From Kumasi, Ghana. Send some money and I’ll arrive.

To Western Union. I can’t give my name to a bad bank.

My mother said marry a learned man with open purse.

What do you teach? Quick, do not be cunctative.”

“English, history, economics, French and Latin, by rank.

But, ho! I see that you are moving, as if you are living.”

“I am and you are a polymath of wide learning”

“Yes, I am very learned, and quite charismatic.”

‎”You are miraculous. I can’t see you typing.

I see your hand but it is still. Have you a typist?”

“It’s my hand. I no other hands than mine, nor magic”

“Your speed in writing renders me to marvelling.

I would have you replace my father who is lost,

Shelter me and my mother in your home;

Support us and you won’t be sad and lonesome.”

“Many girls in Africa have a similar problem.

I know a large bevy who have lost their father,

Who yearn to go to countries to live with strangers.”

“Really? what countries do these poor girls come from?”
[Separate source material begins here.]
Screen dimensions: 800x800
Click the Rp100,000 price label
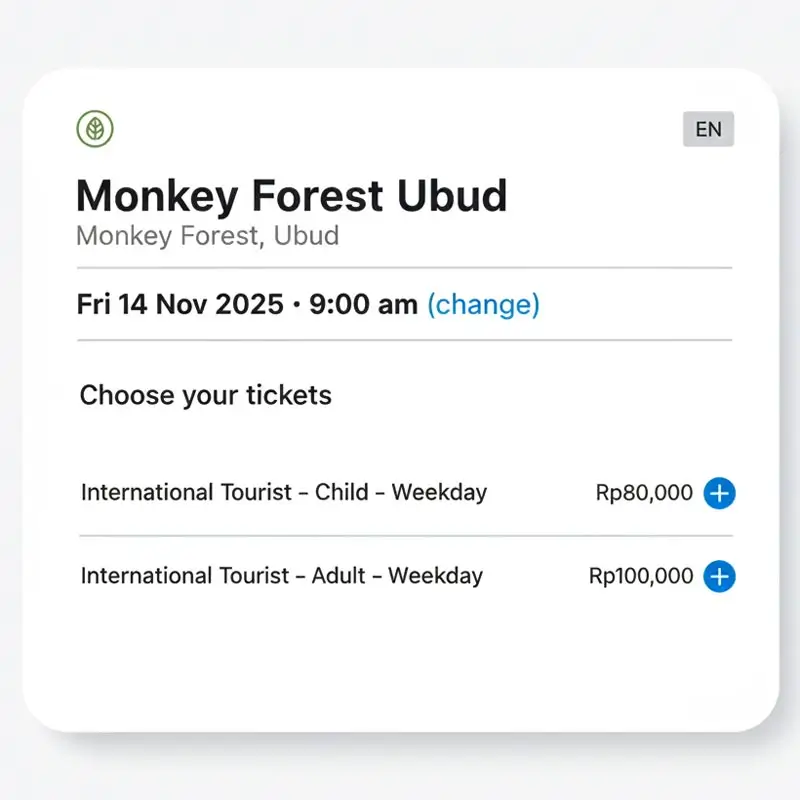(x=640, y=577)
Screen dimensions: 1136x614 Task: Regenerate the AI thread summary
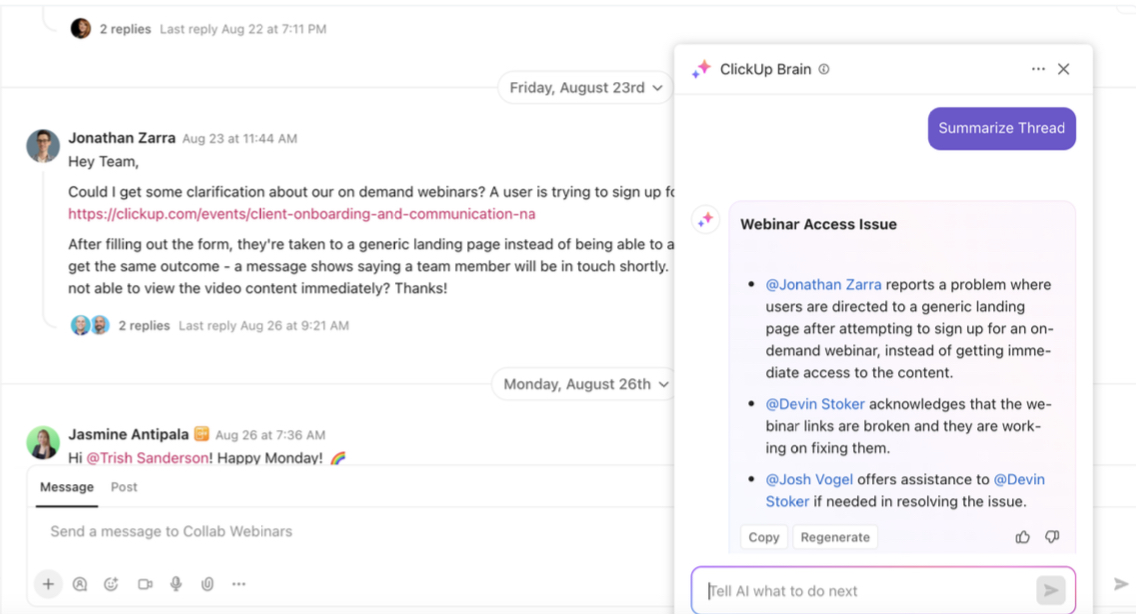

“From western Africa, Nigeria, Ghana or Niger,

A common problem, burdened with comely handwringers.”

“Did you deceive me, claiming no friend in Ghana?”

“None of them is a friend; just a sad complainer.”

“But Dorothy, do tell. Do you have any offspring?

‎Is  that your name, or just a luring handle?

I’m single; I’ve never married and have no children.

I am thirty, nubile and loving if you are willing.”

“I am 64; maybe you are a daughter I did dandle.

“Maybe. Do you dandle in your family’s bosom, then?”

“No, I am single. I have no family, no catastrophic kin.

I’m too ugly and stupid for a wife, but have lived in sin.”

“No, say you are handsome, to inspire the lust I feel.

I am certain it was your choice that you did not marry.

‎You must be worthy. Be generous to my vanity.”

“You may be right. Perhaps I am a hunk and congenial.

I don’t want to marry now. I don’t have the energy.”

‎”Tell me why not,” demanded Dorothy with stridency.

“Good Dot, I’m too old for all the domestic drama.”

“But if you marry you will have someone to cook,

Someone to clean and talk to for an affordable fee.

Plus an income for my poor, poor family in Africa.”

“You’re kind, dear Dot. Now I like a quiet life and a book;

I don’t need a servant. I am also too selfish to marry.

I am used to being free and just doing what I want.

I think marriage would be like war, and constant.”

“No, don’t think that. Think of Western Union.

If we marry we will be in love, not enemies.

Be logical; how can our union turn to war?”

“A young woman and an old man cannot find fusion.

We’d have many causes for curses and blasphemies.

I’ve wenched widely often enough to be sure.”

“Oh! I see you have experience of what you are saying.”

“Indeed, I spent my youth in wanton philandering.”

“Goodness, my dear, I had no idea you were amoral.

Do you drink alcohol?” Indeed I do, quite often.

Sorry, but I have to leave now. I will see you later.”

“But are you a pure maid?” “But yes, I am virginal.”

“Dot, take care. That’s not healthy to live without stain.”

“I’ll send Western Union details where you may deliver.

We’ll talk once you send me the means to pay the rent.”

“But Dot, I have no intention of sending any payment.”